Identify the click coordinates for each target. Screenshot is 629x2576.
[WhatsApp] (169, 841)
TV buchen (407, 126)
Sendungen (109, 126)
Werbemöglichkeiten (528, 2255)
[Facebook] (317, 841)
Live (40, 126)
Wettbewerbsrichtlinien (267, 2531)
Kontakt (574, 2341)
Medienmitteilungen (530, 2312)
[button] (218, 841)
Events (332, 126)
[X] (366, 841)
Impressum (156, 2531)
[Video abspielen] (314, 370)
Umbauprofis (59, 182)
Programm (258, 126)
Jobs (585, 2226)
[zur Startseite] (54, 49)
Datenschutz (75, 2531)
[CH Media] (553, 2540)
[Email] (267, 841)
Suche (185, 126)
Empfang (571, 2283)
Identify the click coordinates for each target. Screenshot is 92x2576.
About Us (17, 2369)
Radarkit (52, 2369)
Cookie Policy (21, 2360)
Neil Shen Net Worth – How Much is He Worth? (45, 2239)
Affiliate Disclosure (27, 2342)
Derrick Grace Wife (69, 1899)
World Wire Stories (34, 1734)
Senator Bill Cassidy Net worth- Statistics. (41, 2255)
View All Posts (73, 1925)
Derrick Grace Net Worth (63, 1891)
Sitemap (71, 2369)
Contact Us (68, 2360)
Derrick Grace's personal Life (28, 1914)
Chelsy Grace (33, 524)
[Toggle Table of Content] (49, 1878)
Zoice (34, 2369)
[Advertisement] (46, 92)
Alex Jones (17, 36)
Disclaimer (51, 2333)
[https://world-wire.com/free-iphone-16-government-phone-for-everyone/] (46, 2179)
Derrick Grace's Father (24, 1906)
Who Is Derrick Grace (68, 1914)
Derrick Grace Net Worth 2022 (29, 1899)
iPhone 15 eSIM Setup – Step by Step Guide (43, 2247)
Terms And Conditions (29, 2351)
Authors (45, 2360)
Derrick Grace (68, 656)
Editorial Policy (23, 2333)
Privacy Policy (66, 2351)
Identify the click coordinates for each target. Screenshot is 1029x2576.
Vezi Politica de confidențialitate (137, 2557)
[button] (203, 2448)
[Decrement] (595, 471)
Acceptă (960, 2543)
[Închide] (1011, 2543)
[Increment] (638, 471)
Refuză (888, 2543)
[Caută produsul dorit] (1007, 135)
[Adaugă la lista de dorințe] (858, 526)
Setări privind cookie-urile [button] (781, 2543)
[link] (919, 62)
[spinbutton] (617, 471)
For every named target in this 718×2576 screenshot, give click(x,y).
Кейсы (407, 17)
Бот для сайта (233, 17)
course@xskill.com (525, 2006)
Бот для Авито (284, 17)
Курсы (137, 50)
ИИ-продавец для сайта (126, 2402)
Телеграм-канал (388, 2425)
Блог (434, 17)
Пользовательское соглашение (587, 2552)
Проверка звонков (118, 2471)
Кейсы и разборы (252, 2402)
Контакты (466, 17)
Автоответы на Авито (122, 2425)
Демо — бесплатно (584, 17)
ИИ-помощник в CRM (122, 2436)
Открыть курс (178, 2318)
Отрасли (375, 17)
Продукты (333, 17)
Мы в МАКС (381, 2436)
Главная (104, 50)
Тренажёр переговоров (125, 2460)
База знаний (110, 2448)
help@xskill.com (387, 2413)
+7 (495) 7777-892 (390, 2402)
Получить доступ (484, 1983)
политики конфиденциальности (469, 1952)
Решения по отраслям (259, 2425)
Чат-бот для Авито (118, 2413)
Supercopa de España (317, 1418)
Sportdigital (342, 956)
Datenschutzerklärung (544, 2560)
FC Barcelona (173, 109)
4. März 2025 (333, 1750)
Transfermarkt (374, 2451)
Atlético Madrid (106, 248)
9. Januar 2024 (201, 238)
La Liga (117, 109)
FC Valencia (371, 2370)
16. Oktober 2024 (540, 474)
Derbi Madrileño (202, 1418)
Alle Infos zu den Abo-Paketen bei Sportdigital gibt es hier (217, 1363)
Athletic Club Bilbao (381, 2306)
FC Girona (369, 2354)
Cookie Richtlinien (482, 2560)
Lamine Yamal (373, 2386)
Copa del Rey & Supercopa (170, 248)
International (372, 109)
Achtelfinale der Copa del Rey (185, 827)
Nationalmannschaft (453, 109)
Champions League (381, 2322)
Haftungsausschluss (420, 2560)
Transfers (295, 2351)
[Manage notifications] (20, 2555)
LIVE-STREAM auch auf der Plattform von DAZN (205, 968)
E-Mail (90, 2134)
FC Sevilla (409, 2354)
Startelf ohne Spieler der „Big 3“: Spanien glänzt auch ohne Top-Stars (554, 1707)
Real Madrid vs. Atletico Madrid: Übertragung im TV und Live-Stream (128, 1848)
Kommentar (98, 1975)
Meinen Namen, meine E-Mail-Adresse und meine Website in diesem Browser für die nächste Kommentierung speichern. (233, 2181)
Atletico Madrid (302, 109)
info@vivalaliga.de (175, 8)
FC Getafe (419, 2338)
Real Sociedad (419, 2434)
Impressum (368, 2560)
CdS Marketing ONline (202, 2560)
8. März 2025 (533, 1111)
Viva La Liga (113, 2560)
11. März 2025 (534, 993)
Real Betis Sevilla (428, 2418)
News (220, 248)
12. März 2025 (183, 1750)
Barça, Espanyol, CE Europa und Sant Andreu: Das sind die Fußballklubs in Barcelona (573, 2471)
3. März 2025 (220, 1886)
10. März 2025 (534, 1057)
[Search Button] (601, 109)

····················

- [WORK TO COMPLETE] Say how many lines in the data hold the string "auch", and write nothing else.

- [RESULT OF THE TASK] 2